Asymmetric debt-equity swap: Court of Appeal rules in favor of tax authorities


On 26 February 2019, the Court of Appeal of Ghent ruled on the income tax treatment of an asymmetric debt-equity swap. The Court decided that both the contributing company and receiving company have to apply the same value.

In the case at hand, a company A had a receivable of 1000 on its subsidiary B, but the market value of the receivable was only 100 (due to financial distress of Company B). Company A contributed the receivable into company B, whereby

  • company A recorded the additional shares at 100, hence realising a capital loss on receivable
  • company B recorded a capital increase of 1000, hence realising no gain or loss.

The tax authorities disallowed the capital loss of 900 in the hands of company A, arguing that company A should have applied the same valuation as (the capital increase of) company B.
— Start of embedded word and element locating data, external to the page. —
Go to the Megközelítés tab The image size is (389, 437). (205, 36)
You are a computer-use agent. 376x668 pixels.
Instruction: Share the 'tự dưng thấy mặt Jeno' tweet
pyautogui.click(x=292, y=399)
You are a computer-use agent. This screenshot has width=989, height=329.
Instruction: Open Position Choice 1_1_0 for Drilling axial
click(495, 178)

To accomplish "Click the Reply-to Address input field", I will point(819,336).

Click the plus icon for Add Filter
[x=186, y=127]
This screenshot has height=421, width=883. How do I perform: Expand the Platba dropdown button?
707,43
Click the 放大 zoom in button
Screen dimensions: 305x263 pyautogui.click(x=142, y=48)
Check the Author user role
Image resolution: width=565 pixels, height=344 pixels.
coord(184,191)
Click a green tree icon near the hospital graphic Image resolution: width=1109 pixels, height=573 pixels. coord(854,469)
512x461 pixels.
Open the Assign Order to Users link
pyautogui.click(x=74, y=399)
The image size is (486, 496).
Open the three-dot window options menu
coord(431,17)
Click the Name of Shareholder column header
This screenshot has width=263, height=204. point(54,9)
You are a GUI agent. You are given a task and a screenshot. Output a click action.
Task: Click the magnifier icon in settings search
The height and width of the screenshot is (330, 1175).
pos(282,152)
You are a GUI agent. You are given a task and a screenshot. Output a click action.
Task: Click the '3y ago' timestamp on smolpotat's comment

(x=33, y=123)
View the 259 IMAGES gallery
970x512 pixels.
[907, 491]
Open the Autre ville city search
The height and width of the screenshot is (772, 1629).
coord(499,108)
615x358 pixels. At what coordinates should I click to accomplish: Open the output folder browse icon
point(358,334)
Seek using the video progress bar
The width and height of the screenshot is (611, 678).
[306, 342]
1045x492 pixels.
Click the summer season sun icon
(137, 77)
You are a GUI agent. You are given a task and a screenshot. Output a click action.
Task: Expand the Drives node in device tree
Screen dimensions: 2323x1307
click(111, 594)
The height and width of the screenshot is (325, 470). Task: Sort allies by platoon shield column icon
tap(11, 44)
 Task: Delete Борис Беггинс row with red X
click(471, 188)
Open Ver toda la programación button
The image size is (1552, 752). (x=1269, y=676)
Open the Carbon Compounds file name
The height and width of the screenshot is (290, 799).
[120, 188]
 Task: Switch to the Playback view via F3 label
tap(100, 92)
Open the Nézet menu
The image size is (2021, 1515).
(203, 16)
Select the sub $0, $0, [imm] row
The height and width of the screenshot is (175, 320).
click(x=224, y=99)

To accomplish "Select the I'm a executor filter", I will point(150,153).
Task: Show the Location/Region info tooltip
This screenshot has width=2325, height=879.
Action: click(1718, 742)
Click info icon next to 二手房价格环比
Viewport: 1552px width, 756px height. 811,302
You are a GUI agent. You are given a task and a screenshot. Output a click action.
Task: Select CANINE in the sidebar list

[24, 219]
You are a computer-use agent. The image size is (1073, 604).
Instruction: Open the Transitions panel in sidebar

The Court of Appeal decided that:

  • the parties can freely choose whether the receivable is contributed at nominal value (1000) or market value (100), but
  • both parties have to apply the same value in their books, whereby the contributing company has to record the shares at the same value as the capital increase of the receiving company.

When in a distressed situation, sufficient attention should be paid to the accounting and tax consequences of the transactions you intend to perform, in order not to avoid tax cash out in a short on cash situation.